DEVELOPMENT OF SQUEEZE FLOW IN MECHANICAL HEART VALVE-A PARTICLE IMAGE VELOCIMETRY INVESTIGATION

Abstract

Background and Objectives: MHVcavitation has been widely investigated by capturing the formation and collapse of vaporous bubbles caused by sharp pressure drop. This momentarily pressure drop occurs when the valve occluder approaches the orifice wall. With the reducing flow channel between the occluder and the wall, fluid in-between tends to be squeezed out causing a high-speed flow. Limited experimental work has been into this squeeze flow phenomenon, which is likely to be the origin of cavitation. Methods: The experiment was carried out in pulsatile mock loop simulating physiological flow conditions. PIV was applied and an actual size transparent MHVmodel was used. To observe flow within a narrowing flow channel in the region of 0.1 to 0.5 mm, a microscope was incorporated into the PIV system.The system was time triggered by a mechanism to capture images when the occluder nearly closed. Results: Series of images of flow within the narrowing flow channel were captured.

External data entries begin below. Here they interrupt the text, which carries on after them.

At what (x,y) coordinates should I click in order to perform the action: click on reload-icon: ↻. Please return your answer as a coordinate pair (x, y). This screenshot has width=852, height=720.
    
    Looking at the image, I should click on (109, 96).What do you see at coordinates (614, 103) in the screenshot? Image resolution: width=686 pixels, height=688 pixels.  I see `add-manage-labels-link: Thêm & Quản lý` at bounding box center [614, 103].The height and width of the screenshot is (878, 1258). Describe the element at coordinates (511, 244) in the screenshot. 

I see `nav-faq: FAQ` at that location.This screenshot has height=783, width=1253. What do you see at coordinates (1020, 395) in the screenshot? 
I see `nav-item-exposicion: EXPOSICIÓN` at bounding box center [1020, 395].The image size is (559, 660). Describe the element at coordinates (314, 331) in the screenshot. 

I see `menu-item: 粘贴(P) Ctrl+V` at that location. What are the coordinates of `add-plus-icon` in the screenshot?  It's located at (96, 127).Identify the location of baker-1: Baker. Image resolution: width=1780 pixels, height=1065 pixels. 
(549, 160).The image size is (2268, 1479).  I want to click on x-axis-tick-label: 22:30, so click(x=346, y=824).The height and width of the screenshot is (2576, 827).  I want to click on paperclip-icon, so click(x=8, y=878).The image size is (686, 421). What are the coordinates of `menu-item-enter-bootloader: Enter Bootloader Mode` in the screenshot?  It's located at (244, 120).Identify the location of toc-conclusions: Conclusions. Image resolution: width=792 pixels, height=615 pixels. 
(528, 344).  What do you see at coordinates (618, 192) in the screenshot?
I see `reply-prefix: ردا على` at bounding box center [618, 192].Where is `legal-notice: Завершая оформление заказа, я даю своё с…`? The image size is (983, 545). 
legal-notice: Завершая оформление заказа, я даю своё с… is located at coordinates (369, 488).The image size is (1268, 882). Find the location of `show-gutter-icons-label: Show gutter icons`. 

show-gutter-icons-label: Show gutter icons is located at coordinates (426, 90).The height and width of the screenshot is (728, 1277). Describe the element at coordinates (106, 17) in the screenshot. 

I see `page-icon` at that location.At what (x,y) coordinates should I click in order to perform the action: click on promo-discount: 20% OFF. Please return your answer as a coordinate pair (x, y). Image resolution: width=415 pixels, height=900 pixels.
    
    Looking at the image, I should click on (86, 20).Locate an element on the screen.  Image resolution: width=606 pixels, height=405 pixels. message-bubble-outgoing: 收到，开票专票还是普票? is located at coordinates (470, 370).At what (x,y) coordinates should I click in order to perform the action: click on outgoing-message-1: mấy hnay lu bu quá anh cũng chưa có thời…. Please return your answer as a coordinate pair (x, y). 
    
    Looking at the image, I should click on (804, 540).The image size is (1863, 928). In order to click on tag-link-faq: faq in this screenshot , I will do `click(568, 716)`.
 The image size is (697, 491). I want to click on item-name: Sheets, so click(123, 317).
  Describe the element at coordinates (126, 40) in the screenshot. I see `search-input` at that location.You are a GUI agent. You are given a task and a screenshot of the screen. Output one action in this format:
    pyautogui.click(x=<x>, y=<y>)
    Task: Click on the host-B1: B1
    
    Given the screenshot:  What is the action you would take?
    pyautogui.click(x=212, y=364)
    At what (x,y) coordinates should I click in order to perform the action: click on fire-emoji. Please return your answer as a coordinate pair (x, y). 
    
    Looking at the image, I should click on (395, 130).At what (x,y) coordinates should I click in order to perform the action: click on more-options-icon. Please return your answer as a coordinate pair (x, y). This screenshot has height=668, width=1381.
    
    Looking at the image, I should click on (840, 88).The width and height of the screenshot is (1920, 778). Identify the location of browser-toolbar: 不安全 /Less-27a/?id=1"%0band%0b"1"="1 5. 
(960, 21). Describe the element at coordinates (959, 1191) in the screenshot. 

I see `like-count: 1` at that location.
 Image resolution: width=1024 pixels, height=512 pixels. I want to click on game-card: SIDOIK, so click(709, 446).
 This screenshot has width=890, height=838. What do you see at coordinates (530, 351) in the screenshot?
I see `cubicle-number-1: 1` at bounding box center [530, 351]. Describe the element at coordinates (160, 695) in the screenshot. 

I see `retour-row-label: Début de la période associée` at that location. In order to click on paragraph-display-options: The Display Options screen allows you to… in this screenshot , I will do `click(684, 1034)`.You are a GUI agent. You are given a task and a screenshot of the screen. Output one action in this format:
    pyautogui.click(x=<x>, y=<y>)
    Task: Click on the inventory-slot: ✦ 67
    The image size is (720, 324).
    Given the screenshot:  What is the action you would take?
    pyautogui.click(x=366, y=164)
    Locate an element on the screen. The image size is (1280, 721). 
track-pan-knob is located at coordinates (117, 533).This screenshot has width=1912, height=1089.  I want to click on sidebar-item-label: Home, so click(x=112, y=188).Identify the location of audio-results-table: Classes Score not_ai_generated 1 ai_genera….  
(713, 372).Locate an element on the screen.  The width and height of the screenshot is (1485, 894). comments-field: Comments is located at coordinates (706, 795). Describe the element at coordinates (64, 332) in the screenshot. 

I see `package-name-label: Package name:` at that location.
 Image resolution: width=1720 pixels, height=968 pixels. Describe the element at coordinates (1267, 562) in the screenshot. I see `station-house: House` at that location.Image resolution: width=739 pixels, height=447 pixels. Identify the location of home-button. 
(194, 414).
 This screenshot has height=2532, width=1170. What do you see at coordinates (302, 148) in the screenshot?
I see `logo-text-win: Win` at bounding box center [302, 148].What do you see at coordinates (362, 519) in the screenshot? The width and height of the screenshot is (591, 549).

As the gap between the tip of the valve occluder and orifice wall becomes narrower, evidence of high speed jet flow becomes more apparent. When the gap narrowed down to around 0.1 mm, flow velocity of up to 3 m/s was noted with a corresponding high vorticity of 3800 is near the leading edge tip of the occluder. The sudden increase in high-speed jet flow is expected to be accompanied by a local pressure reduction. Conclusion: Squeeze flow arising from the closing of the occluder is evident from experimental findings. High jet flow can be detrimental due to the potential cavitation and momentarily high shear stress.